(I initially saw the story about the possible new engine rules, decided to write about it, decided to write a bit about the history, a bit about current engines, an article on KERS, and finally now the article about the future regulations. Sorry for the delay.)
Previous entries in this series:
Although not confirmed, the plans mooted for the new generation of engines from 2013 are 1·5 litre turbo-charged with KERS and direct fuel-injection. The first thing that struck me on reading this is that the monster turbo-engines used in the ‘eighties, that produced around 900 bhp in races and perhaps as much as 1500 bhp in qualification, before being limited then banned, were 1·5 litre turbo-charged! They were replaced by 3·5 litre normally aspirated engines that were less powerful, with engine-size now down to 2·8 to further reduce power and speed.
Clearly, it is not the plan to return to an engine specification that with modern developmental advances would provide about two to three times as much grunt as current engines, plus whatever they could add with KERS. These new engines are supposed to be smaller and more efficient, presumably with a significant drop in power that can be made up with much less restricted KERS. The old turbos crammed extra air (thus extra oxygen) into the cylinders, so more fuel could be added for a bigger bang when combusted, so extra power came with heavier fuel consumption.
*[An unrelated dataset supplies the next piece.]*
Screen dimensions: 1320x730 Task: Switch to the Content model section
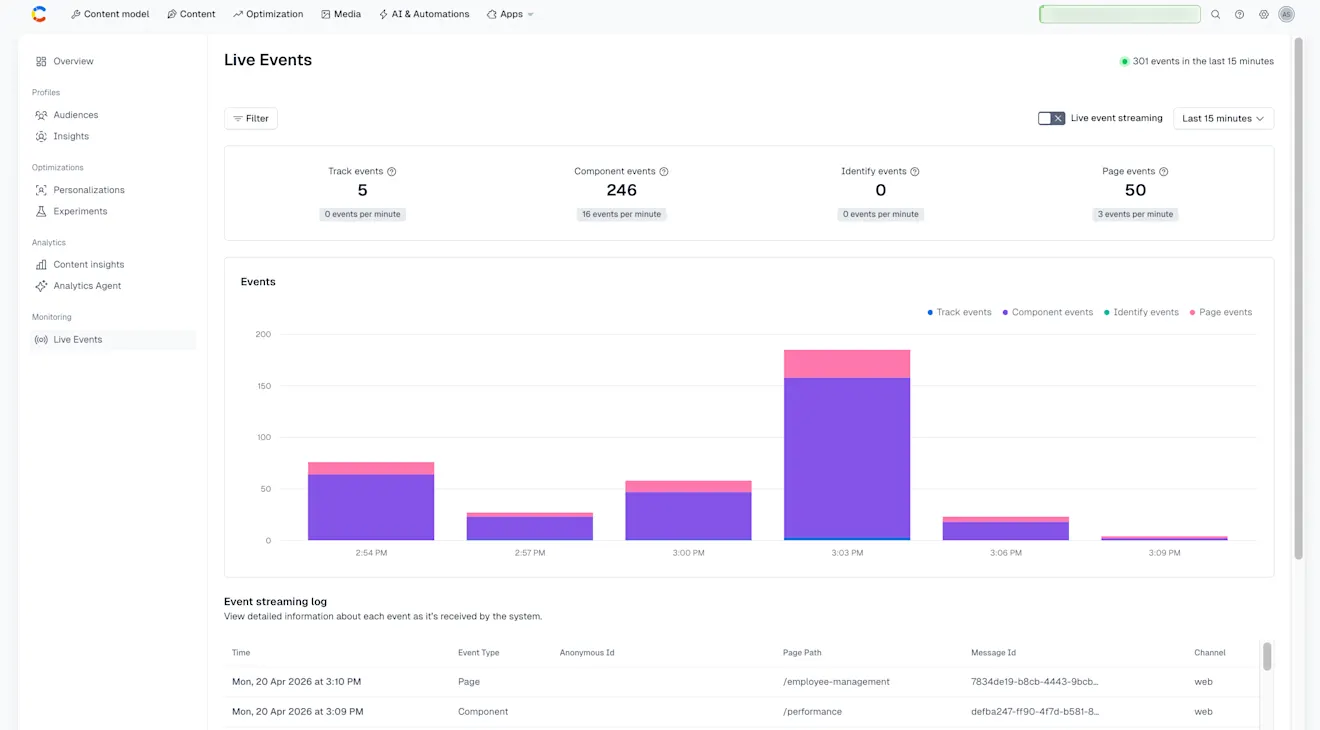[x=110, y=14]
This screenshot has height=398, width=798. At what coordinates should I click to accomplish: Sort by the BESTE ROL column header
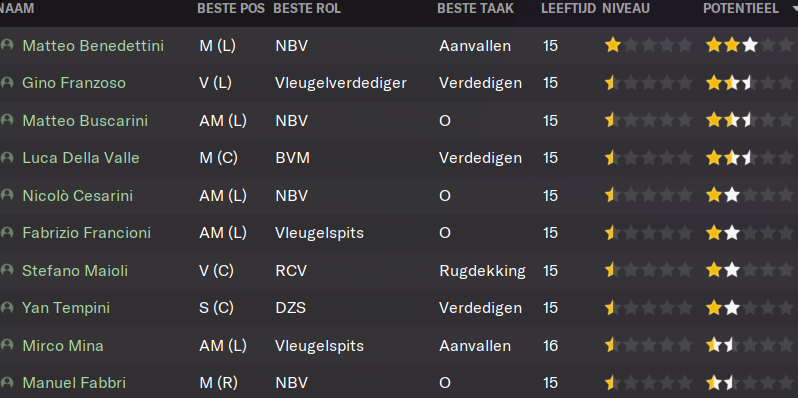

Presumably, these proposed regulations for 2013 include strict limits on how much boost is allowed from turbo-charging, with the advantage this limit can later be lowered to cut engine-power without wholesale changes in engine rules.
I wonder how low this limit will have to start at. In the last two years of turbo engines in F1, the limit was four bars (four times atmospheric pressure at sea level). This would make 1·5 turbos over 50% more powerful than current engines. They would have to restrict it to two bars or less for a reasonable drop in power, which is mild turbo-charging.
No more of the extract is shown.